## START EXCERPT PROVIDED

Context window size directly impacts KV cache memory. Measured for a 7B model:

Context Size KV Cache (FP16) KV Cache (Q8) KV Cache (Q4)
2048 (pending) (pending) (pending)
4096 (pending) (pending) (pending)
8192 (pending) (pending) (pending)
16384 (pending) (pending) (pending)

GPU Utilization

Layer Offloading Performance Curve

GPU acceleration in Mullama (and llama.cpp generally) works by offloading transformer layers to the GPU. Performance scales with the number of offloaded layers:

Tokens/sec vs GPU Layers Offloaded (7B model, RTX 4090):

tok/s
 |
 |                                          ___________
 |                                     ____/
 |                                ____/
 |                           ____/
 |                      ____/
 |                 ____/
 |            ____/
 |       ____/
 |  ____/
 | /
 |/
 +----+----+----+----+----+----+----+----+
 0    5   10   15   20   25   30   35  All
                GPU Layers
Layers Offloaded Throughput (tok/s) VRAM Used Notes
0 (CPU only) (pending) 0 GB Baseline
10 (~30%) (pending) (pending) Partial offload
20 (~60%) (pending) (pending) Majority offloaded
30 (~90%) (pending) (pending) Near-full offload
All (100%) (pending) (pending) Maximum performance

Optimal Layer Count

The optimal number of layers to offload depends on your available VRAM. Mullama's --gpu-layers flag or Modelfile GPU_LAYERS directive lets you tune this. Use mullama show <model> to see the total layer count for a model.

## END EXCERPT PROVIDED
## START DATASET ROWS

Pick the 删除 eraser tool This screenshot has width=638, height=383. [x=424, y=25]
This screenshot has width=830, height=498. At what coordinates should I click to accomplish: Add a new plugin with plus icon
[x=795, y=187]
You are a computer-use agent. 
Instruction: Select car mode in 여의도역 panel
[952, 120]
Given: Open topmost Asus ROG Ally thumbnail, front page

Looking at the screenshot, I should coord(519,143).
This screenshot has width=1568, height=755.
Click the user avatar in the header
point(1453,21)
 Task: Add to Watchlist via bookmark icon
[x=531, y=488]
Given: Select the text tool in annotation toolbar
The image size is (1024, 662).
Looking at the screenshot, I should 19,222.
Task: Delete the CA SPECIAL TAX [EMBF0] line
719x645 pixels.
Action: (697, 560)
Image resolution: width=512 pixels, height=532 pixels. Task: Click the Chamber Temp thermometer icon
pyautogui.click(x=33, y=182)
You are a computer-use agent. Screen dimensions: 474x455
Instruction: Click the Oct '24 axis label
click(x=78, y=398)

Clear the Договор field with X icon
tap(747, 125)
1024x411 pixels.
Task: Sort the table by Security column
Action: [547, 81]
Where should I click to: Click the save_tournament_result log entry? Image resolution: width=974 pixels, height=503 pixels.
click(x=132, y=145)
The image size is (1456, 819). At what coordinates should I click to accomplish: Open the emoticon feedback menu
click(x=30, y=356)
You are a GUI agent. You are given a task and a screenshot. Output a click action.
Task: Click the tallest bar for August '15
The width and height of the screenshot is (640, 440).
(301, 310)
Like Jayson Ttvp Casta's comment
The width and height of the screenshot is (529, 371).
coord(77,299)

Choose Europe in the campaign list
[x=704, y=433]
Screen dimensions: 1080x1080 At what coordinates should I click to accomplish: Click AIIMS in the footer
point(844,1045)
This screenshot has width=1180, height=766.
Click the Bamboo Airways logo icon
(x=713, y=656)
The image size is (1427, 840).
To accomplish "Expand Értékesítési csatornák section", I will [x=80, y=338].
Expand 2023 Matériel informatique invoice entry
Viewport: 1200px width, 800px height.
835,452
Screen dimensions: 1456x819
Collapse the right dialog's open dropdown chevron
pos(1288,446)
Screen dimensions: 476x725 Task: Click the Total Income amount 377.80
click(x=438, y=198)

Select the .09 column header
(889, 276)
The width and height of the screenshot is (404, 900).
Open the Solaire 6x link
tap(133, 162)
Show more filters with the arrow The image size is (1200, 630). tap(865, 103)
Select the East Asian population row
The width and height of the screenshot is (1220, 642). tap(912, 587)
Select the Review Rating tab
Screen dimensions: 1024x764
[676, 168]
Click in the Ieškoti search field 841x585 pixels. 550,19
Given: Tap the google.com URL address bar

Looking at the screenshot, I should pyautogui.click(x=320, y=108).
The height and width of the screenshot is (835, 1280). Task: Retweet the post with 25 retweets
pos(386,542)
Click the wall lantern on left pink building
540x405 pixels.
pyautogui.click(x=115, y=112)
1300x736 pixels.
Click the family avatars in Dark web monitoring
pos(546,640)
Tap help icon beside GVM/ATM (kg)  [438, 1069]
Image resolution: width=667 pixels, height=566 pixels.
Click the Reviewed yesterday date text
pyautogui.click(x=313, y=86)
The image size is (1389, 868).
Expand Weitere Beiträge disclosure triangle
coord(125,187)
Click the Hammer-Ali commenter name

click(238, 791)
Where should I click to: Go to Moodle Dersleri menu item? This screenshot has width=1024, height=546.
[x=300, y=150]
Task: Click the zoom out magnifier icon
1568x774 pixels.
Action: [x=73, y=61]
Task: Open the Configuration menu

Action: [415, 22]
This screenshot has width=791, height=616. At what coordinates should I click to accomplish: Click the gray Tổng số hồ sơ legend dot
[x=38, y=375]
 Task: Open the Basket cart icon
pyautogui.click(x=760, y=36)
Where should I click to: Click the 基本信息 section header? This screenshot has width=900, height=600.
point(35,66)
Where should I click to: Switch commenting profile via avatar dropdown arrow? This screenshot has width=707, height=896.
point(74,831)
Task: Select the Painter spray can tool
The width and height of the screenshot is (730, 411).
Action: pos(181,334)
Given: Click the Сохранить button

## END DATASET ROWS

> [REQUIRED TASK A]:
Using the Mullama excerpt, answer:
(i) Which model size and GPU are named for the tokens/sec vs. GPU layers chart?
(ii) How much VRAM is listed for the CPU-only row?
(iii) Which command shows the total layer count for a model?
> [REQUIRED TASK B]: List every context size given in the KV cache table of the Mullama excerpt.
Answer using only the Mullama excerpt.

> [EXPECTED OUTPUT A]:
(i) A 7B model on an RTX 4090.
(ii) 0 GB.
(iii) mullama show <model>

> [EXPECTED OUTPUT B]: 2048, 4096, 8192, 16384